TASK DETAILS - Among the records that follow, find the line with "The width and height of the screenshot is (1754, 812)." and the line with "Retweet the first tweet with 4 retweets". Set down those lines and all lines between them exactly, without adding anything.

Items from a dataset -
- Opening Delimiter -

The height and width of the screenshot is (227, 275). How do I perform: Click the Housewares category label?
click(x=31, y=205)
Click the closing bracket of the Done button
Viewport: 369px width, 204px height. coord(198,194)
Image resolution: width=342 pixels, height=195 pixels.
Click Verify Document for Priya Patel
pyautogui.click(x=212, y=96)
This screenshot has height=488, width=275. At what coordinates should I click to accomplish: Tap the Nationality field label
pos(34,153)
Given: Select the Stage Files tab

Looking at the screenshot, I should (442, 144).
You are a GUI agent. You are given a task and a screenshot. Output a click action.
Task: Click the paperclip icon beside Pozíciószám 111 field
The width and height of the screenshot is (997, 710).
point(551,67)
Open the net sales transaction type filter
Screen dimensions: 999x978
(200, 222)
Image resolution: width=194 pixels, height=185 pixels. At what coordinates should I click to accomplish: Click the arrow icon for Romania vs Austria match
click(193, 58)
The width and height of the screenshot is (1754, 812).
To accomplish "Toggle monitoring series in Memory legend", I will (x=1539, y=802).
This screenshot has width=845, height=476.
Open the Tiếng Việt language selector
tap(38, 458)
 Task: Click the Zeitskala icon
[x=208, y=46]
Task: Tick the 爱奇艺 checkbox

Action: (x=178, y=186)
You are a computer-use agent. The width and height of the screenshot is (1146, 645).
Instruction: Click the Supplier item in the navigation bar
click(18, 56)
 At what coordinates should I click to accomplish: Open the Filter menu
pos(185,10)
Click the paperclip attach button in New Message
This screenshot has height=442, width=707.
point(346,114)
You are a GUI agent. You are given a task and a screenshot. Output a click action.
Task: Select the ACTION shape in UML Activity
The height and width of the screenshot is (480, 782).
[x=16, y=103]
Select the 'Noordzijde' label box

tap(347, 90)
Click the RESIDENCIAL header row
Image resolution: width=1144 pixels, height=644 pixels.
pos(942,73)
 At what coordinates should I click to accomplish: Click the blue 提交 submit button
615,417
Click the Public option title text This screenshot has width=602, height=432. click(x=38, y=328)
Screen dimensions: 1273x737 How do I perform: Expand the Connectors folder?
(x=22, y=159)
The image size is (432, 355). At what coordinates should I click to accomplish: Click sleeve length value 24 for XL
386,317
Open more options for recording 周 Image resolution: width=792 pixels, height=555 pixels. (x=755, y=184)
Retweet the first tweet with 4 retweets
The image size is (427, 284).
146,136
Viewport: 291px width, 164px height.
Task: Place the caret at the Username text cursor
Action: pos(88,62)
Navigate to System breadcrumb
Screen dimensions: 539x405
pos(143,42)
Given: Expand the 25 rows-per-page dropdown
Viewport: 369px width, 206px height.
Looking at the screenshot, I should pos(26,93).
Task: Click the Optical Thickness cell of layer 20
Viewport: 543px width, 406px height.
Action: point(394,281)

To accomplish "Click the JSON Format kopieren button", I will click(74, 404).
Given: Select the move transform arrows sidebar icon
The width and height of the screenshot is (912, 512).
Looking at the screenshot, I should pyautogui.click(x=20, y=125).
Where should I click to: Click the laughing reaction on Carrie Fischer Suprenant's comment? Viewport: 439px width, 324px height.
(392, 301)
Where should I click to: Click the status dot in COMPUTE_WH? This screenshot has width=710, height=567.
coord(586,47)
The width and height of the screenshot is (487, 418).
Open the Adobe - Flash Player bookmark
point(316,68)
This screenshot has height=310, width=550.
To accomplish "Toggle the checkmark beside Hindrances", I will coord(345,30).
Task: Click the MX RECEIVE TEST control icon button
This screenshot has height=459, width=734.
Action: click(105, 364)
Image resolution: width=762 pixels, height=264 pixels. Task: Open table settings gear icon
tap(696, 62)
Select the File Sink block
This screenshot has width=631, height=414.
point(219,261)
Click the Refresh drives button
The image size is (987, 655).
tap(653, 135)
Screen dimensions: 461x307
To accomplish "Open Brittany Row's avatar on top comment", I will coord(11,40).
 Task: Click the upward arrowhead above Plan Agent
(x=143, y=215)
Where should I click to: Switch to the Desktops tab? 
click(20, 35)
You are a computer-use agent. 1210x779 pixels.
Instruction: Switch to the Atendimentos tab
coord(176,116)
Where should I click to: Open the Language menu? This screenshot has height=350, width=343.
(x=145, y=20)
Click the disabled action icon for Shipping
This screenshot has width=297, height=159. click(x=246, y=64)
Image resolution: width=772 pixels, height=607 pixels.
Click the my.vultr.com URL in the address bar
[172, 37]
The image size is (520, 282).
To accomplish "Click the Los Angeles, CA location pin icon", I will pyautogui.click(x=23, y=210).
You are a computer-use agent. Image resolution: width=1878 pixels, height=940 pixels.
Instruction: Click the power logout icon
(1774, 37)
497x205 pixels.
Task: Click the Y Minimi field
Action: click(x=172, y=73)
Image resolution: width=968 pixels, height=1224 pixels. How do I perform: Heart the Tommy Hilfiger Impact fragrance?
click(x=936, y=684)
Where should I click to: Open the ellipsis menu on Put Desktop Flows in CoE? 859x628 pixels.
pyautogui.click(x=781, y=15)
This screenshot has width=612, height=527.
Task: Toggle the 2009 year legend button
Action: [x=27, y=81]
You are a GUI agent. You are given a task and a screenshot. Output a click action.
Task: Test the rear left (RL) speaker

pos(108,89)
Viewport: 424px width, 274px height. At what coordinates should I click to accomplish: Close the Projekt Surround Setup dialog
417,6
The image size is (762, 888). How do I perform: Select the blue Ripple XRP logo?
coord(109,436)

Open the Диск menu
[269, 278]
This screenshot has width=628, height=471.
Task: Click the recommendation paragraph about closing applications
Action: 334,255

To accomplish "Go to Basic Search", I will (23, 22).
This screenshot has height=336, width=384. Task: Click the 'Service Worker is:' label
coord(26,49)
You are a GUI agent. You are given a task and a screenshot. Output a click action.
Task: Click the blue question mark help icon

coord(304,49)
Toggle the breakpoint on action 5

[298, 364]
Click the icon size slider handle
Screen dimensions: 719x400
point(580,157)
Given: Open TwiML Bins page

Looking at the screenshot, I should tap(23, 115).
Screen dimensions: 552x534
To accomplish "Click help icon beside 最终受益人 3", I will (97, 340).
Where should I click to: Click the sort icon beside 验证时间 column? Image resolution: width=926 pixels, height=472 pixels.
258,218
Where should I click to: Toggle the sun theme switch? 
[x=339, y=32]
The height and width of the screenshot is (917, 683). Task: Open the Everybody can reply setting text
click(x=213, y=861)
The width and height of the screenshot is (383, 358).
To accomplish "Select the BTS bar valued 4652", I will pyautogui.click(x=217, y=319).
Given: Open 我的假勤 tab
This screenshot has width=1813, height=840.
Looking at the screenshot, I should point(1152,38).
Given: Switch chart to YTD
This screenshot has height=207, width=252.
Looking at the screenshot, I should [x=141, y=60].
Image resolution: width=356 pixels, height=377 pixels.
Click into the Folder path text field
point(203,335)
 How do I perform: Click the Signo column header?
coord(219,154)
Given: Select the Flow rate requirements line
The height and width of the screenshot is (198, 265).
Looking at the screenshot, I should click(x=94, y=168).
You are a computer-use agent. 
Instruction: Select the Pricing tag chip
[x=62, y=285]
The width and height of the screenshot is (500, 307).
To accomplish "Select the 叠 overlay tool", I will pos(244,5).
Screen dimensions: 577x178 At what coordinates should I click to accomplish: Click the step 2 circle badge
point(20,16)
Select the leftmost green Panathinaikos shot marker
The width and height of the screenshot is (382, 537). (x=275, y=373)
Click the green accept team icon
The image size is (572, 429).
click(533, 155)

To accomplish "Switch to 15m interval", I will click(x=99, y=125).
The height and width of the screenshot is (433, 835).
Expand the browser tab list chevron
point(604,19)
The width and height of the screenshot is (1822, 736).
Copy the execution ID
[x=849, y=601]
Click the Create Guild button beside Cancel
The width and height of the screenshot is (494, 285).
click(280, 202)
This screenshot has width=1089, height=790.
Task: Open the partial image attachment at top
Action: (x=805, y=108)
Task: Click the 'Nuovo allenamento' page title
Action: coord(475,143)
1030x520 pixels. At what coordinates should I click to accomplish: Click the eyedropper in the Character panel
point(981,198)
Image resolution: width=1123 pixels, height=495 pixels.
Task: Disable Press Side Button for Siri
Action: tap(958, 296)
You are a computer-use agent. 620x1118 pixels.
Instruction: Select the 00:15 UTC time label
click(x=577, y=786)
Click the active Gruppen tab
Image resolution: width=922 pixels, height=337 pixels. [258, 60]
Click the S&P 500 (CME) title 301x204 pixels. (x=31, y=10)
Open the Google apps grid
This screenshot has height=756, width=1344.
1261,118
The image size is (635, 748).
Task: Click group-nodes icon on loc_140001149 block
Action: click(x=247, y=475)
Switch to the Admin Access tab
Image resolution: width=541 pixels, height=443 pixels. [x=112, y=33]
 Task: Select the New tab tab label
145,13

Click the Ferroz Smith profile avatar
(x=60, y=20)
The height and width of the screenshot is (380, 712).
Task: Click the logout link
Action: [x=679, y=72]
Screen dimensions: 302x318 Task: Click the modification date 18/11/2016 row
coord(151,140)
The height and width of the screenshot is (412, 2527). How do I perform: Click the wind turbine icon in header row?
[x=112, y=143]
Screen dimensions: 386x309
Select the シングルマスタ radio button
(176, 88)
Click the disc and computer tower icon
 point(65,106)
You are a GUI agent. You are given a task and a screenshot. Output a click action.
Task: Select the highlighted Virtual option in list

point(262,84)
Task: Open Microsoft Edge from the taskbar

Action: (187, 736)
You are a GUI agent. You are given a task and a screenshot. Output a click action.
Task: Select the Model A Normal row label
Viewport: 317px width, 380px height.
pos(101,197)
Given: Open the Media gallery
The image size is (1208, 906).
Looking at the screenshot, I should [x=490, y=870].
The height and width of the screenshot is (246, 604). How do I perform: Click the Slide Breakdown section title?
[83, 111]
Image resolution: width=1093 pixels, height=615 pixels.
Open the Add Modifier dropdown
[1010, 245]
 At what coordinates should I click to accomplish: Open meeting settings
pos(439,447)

- Closing Delimiter -

TASK RESPONSE -
The width and height of the screenshot is (1754, 812).
To accomplish "Toggle monitoring series in Memory legend", I will (x=1539, y=802).
This screenshot has width=845, height=476.
Open the Tiếng Việt language selector
tap(38, 458)
 Task: Click the Zeitskala icon
[x=208, y=46]
Task: Tick the 爱奇艺 checkbox

Action: (x=178, y=186)
You are a computer-use agent. The width and height of the screenshot is (1146, 645).
Instruction: Click the Supplier item in the navigation bar
click(18, 56)
 At what coordinates should I click to accomplish: Open the Filter menu
pos(185,10)
Click the paperclip attach button in New Message
This screenshot has height=442, width=707.
point(346,114)
You are a GUI agent. You are given a task and a screenshot. Output a click action.
Task: Select the ACTION shape in UML Activity
The height and width of the screenshot is (480, 782).
[x=16, y=103]
Select the 'Noordzijde' label box

tap(347, 90)
Click the RESIDENCIAL header row
Image resolution: width=1144 pixels, height=644 pixels.
pos(942,73)
 At what coordinates should I click to accomplish: Click the blue 提交 submit button
615,417
Click the Public option title text This screenshot has width=602, height=432. click(x=38, y=328)
Screen dimensions: 1273x737 How do I perform: Expand the Connectors folder?
(x=22, y=159)
The image size is (432, 355). At what coordinates should I click to accomplish: Click sleeve length value 24 for XL
386,317
Open more options for recording 周 Image resolution: width=792 pixels, height=555 pixels. (x=755, y=184)
Retweet the first tweet with 4 retweets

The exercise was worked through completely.